The passion for a new mechanical way of life rather than the old manual way was partly a carryover from the tremendous mechanisation that occurred in every aspect of life during the war. In part, it was due to the new attitude towards science. Anything that was scientific was of God. Any object that had a scientific aura around it therefore became godlike, and to be sought after. The humanities belonged to an outdated past. The 'new men' were full of visual proofs. Mathematical formulae were a new sort of deity before which modern people genuflected. The place for regional building was so far removed from the concept of the architect that it was almost 'in' again.

Peter McIntyre's celebrated 1955 A frame house on the Yarra at Kew Peter McIntyre's celebrated 1955 A frame house on the Yarra at Kew

Angular houses, triangular houses, circular houses, square houses with circular courts, circular houses with square courts. Any house that had a mathematical shape that was not a normal rectangle was acceptable. Buildings were designed with the windows so high up the walls that it was impossible to see out of them without a step ladder. This brilliant concept was devised so that the lucky inhabitants would not have their minds taunted by gazing out at anything as common as the street in which they were compelled to live.

The notion of landscape in building existed, but it had lost its reality. It was forced and auspicious. It had to be related, as it were, to scientific certainty to pass the test. The sense of wonder and mystery were nowhere to be found. Ignorance, if anything, was not to be considered. We lived in a new world, in which the only remaining mystery was how man could be so clever all of a sudden.

The battle of the regional builder has not been easy since the First World War, when men discovered they had a tremendous talent for destruction.

The immediate after-war years had one redeeming feature. They provided opportunities for building that were not available before the war. There was, however, a dreadful shortage of materials. The cost of building, when judged by prewar standards, was astronomical. Many who considered themselves wise said they would wait until times became normal. They were not going to build while inflation was on! Are they still waiting, or did they eventually build at twice or three times the price they could have in 1946?
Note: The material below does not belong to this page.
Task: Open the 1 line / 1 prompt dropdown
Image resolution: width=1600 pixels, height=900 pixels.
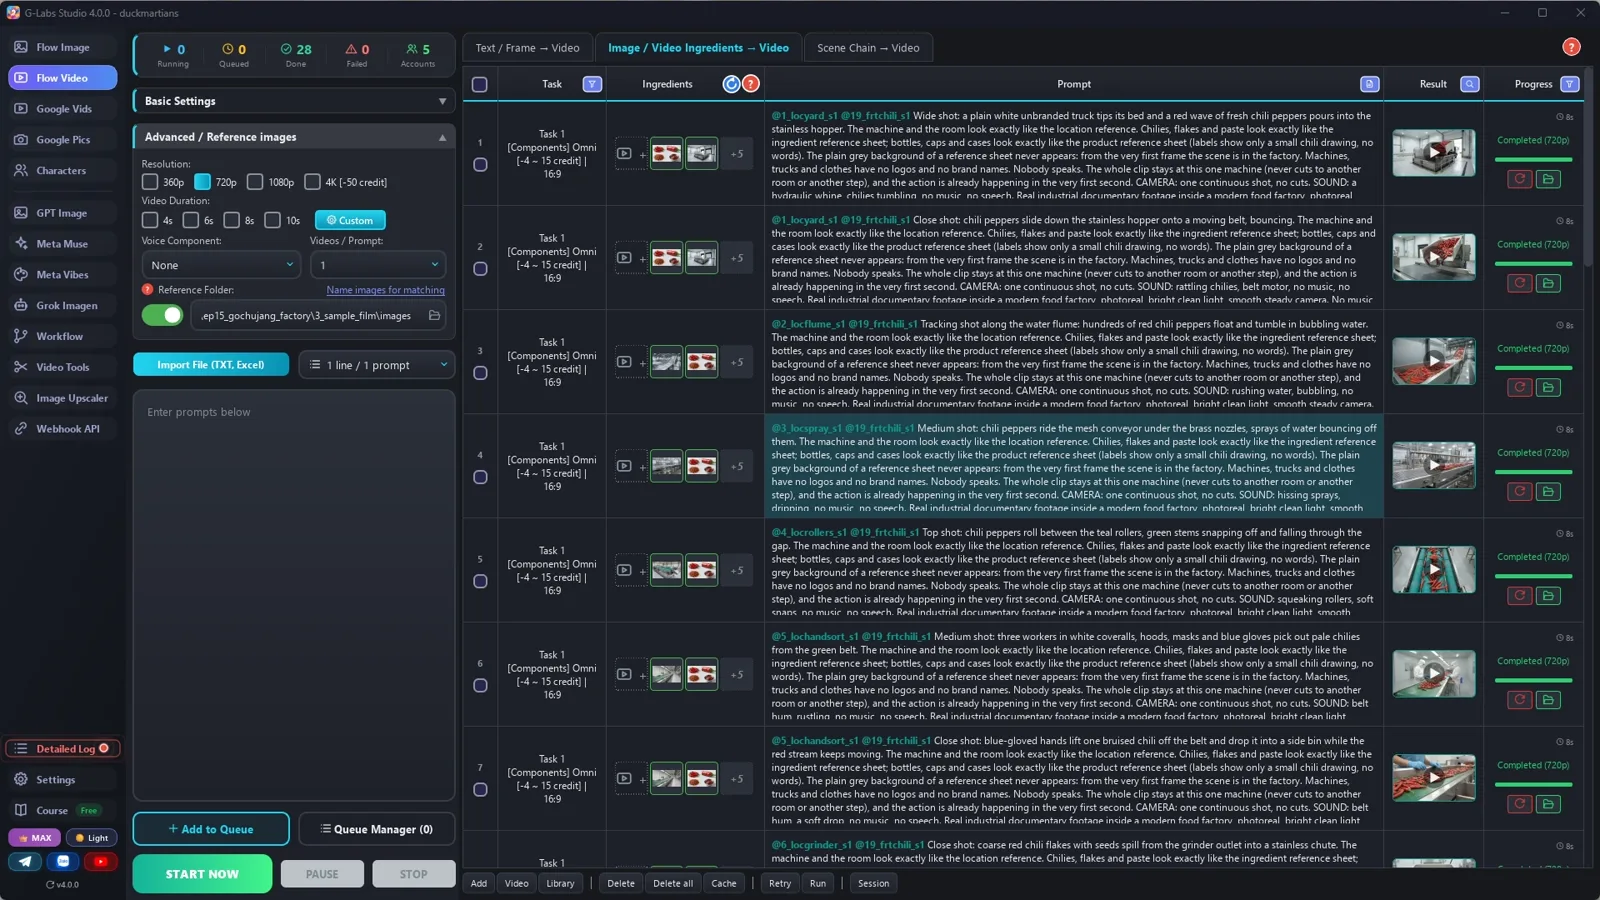Action: [x=377, y=365]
Things never returned to normal, by prewar standards. A new world had arisen. And that new world was here to stay, whether we liked it or not. A new world and a new architecture. It was an architecture where the architect became so far removed from his medium that he lost his understanding of it. From about 1948 onwards, materials were appearing daily. These became fashions. No house could be considered complete without them. Good designed tended to become a race for the latest gadget or device. The notions of proportion, form, and feeling were overlooked in this pursuit of the novel.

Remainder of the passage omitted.